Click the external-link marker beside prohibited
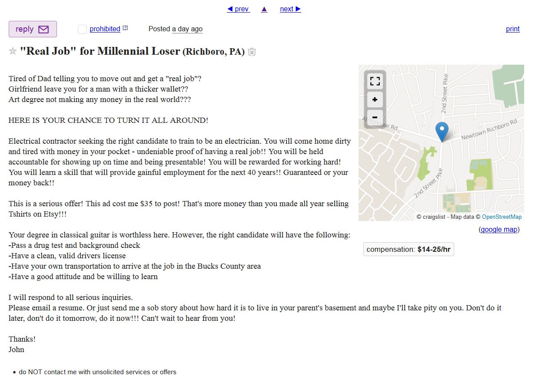Screen dimensions: 555x392 125,26
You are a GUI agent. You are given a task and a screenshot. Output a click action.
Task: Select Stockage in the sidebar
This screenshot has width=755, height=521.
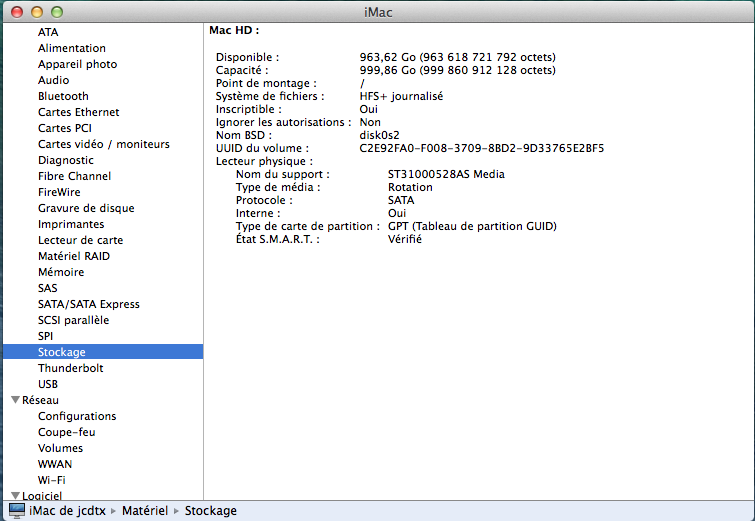[x=62, y=352]
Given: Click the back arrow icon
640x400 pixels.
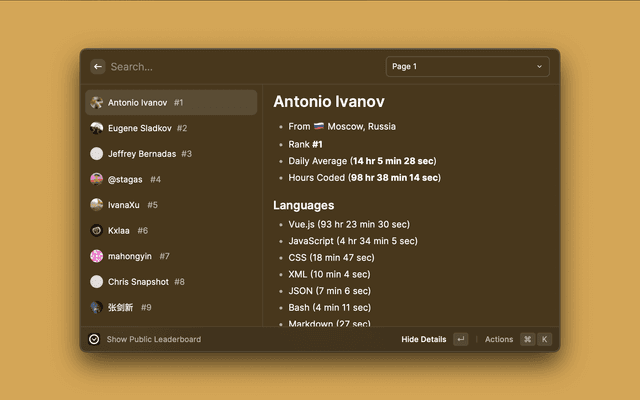Looking at the screenshot, I should (98, 67).
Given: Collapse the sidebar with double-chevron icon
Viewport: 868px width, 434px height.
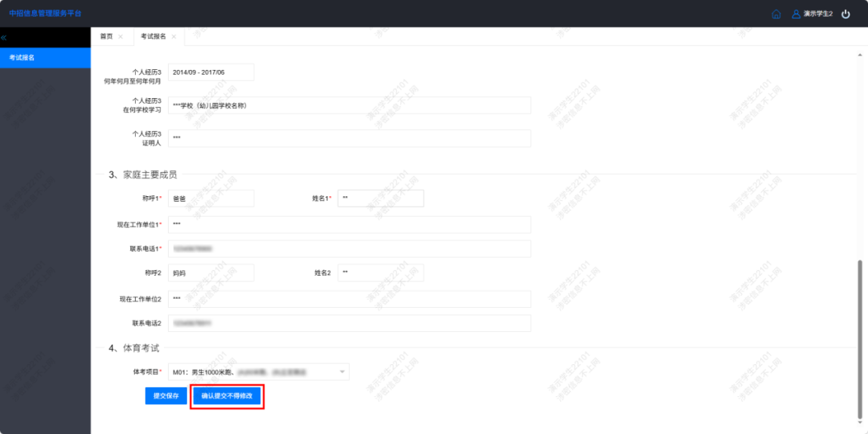Looking at the screenshot, I should pos(4,38).
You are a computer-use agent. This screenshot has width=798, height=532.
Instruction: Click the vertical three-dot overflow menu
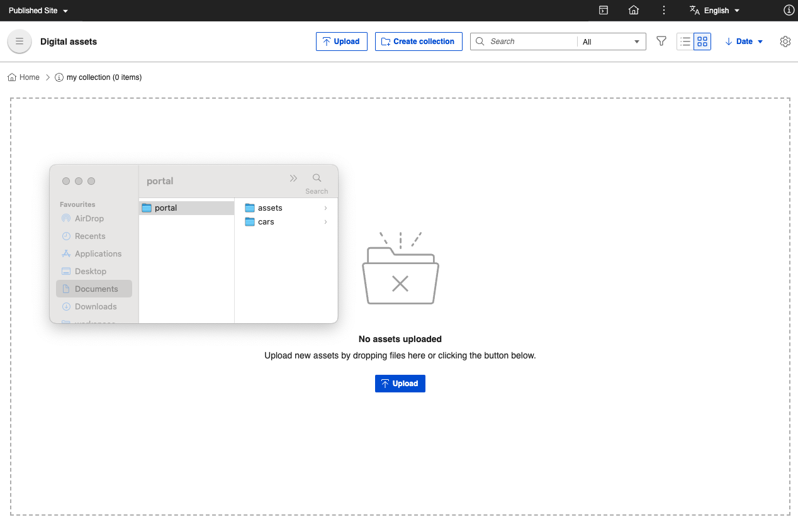(x=664, y=11)
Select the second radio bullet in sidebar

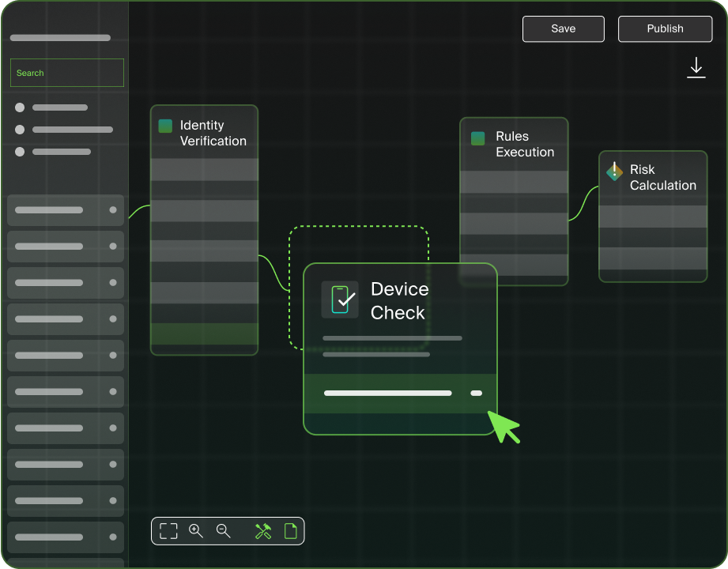20,130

-------------------------

• _Instructions to follow_: Reproduce the full material exactly, excluding the pictures.

• _Output of the exercise_:
Click the external-link marker beside prohibited
Screen dimensions: 555x392 125,26
You are a GUI agent. You are given a task and a screenshot. Output a click action.
Task: Select Stockage in the sidebar
This screenshot has width=755, height=521.
[x=62, y=352]
Given: Click the back arrow icon
640x400 pixels.
Looking at the screenshot, I should (98, 67).
Given: Collapse the sidebar with double-chevron icon
Viewport: 868px width, 434px height.
Looking at the screenshot, I should pos(4,38).
You are a computer-use agent. This screenshot has width=798, height=532.
Instruction: Click the vertical three-dot overflow menu
(x=664, y=11)
Select the second radio bullet in sidebar

20,130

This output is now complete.